The two who were caught in August attempting to smuggle £1.5m worth of cocaine out of Peru to Spain; both have take advice from their legal counsel and pleaded guilty to the charges of narcotics smuggling.
The plea was made in the judge’s chambers along with members of the defence and prosecuting team in the capital of Lima.
According to Michaella McCollum Connolly and Melissa Reid, they were forced to smuggle the drugs under the threat of death by a drugs gang in Spain, however no evidence has been brought to substantiate their claims.
During the last six weeks legal counsel for the duo continuously advised them to plead guilty as this would result in having to spend less time in a Peruvian prison.
If Michaella McCollum Connolly and Melissa Reid had decided to fight the case in open court and lost they both faced up to 30 years imprisonment; without the possibility of early parole.
The case was almost an open and shut case for the prosecution as both Michaella McCollum Connolly and Melissa Reid were found to be carrying such a large amount of cocaine – some 11kg.

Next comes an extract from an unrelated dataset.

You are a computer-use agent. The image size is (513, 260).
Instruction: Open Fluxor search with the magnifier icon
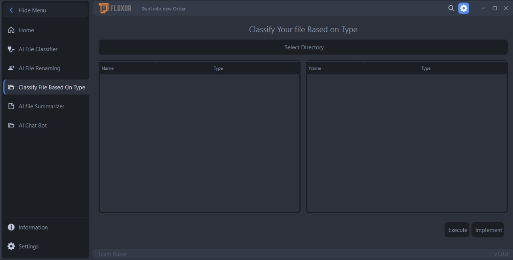click(451, 8)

The judge, on receiving their guilty plea ordered that Michaella McCollum Connolly and Melissa Reid be remanded in prison for a term of no less than 6 years and 8 month – this term is mandatory and the pair will not be eligible for early parole; due to a new law recently enacted by the Peruvian Government that forbids drug traffickers from gaining early parole due to good behaviour.
Prosecutor Juan Bautista Mendoza pointed out to Associated Press that Michaella McCollum Connolly and Melissa Reid could still have their sentences reduced by a judge if they were to both co-operate fully with Peruvian authorities and testify against co-conspirators.
Michaella McCollum Connolly and Melissa Reid will finally hear their fate at a court hearing in approximately two weeks. Counsel for the duo is likely to push the judge, at the final hearing, for a more lenient sentence due to circumstances of forced duress and a first-time offense.
Other members of the defence team are also likely to plead with the Peruvian judiciary to have both women sent back to Britain to serve out their sentences – the defence team may try to convince the judge that it would save the Peruvian authorities from having to bear the cost of incarceration.
Another possibility is that the duo could be allowed to choose an early release by paying civil damages and agreeing to any judgment handed down; according to prosecutor Luis Mendoza.
Both Michaella McCollum Connolly and Melissa Reid maintain that their actions were under duress and that they did not accept money for smuggling the drugs; something that many, including members of their families find hard to believe.